• **Exercise instructions**
All records are to be retyped faithfully and completely.

• **Provided data**
· · · · ·
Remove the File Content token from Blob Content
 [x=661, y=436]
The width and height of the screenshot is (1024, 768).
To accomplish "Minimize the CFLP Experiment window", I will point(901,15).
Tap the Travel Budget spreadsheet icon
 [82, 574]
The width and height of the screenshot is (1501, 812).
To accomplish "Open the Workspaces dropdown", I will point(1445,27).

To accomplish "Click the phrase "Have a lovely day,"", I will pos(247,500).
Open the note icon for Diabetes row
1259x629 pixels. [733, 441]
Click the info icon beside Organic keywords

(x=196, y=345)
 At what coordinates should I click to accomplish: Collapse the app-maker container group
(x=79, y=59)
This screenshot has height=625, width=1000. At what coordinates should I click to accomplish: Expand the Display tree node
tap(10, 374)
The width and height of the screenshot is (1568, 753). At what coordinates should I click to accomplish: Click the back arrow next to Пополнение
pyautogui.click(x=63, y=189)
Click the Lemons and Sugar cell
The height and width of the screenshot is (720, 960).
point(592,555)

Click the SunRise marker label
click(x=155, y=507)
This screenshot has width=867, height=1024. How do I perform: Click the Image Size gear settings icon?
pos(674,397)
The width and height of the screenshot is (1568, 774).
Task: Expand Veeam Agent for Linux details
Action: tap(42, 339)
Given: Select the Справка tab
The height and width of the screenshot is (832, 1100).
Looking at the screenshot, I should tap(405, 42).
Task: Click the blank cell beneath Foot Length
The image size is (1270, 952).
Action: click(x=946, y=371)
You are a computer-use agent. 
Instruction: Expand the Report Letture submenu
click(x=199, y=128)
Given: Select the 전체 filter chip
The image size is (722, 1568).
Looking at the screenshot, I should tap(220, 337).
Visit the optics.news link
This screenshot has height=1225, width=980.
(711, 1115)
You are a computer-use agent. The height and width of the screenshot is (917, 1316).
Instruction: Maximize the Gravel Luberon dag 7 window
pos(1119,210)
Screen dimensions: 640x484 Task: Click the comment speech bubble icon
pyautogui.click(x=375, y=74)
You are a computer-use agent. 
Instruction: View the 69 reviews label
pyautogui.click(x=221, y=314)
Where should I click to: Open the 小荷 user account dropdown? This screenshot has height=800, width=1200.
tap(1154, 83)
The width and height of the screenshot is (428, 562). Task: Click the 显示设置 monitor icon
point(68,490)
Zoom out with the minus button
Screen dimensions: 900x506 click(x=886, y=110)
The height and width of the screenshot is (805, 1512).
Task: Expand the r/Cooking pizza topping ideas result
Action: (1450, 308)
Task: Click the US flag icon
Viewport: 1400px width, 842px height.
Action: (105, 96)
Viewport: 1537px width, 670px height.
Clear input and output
· · · · ·
• **Result**
Remove the File Content token from Blob Content
 [x=661, y=436]
The width and height of the screenshot is (1024, 768).
To accomplish "Minimize the CFLP Experiment window", I will point(901,15).
Tap the Travel Budget spreadsheet icon
 [82, 574]
The width and height of the screenshot is (1501, 812).
To accomplish "Open the Workspaces dropdown", I will point(1445,27).

To accomplish "Click the phrase "Have a lovely day,"", I will pos(247,500).
Open the note icon for Diabetes row
1259x629 pixels. [733, 441]
Click the info icon beside Organic keywords

(x=196, y=345)
 At what coordinates should I click to accomplish: Collapse the app-maker container group
(x=79, y=59)
This screenshot has height=625, width=1000. At what coordinates should I click to accomplish: Expand the Display tree node
tap(10, 374)
The width and height of the screenshot is (1568, 753). At what coordinates should I click to accomplish: Click the back arrow next to Пополнение
pyautogui.click(x=63, y=189)
Click the Lemons and Sugar cell
The height and width of the screenshot is (720, 960).
point(592,555)

Click the SunRise marker label
click(x=155, y=507)
This screenshot has width=867, height=1024. How do I perform: Click the Image Size gear settings icon?
pos(674,397)
The width and height of the screenshot is (1568, 774).
Task: Expand Veeam Agent for Linux details
Action: tap(42, 339)
Given: Select the Справка tab
The height and width of the screenshot is (832, 1100).
Looking at the screenshot, I should tap(405, 42).
Task: Click the blank cell beneath Foot Length
The image size is (1270, 952).
Action: click(x=946, y=371)
You are a computer-use agent. 
Instruction: Expand the Report Letture submenu
click(x=199, y=128)
Given: Select the 전체 filter chip
The image size is (722, 1568).
Looking at the screenshot, I should tap(220, 337).
Visit the optics.news link
This screenshot has height=1225, width=980.
(711, 1115)
You are a computer-use agent. The height and width of the screenshot is (917, 1316).
Instruction: Maximize the Gravel Luberon dag 7 window
pos(1119,210)
Screen dimensions: 640x484 Task: Click the comment speech bubble icon
pyautogui.click(x=375, y=74)
You are a computer-use agent. 
Instruction: View the 69 reviews label
pyautogui.click(x=221, y=314)
Where should I click to: Open the 小荷 user account dropdown? This screenshot has height=800, width=1200.
tap(1154, 83)
The width and height of the screenshot is (428, 562). Task: Click the 显示设置 monitor icon
point(68,490)
Zoom out with the minus button
Screen dimensions: 900x506 click(x=886, y=110)
The height and width of the screenshot is (805, 1512).
Task: Expand the r/Cooking pizza topping ideas result
Action: (1450, 308)
Task: Click the US flag icon
Viewport: 1400px width, 842px height.
Action: (105, 96)
Viewport: 1537px width, 670px height.
Clear input and output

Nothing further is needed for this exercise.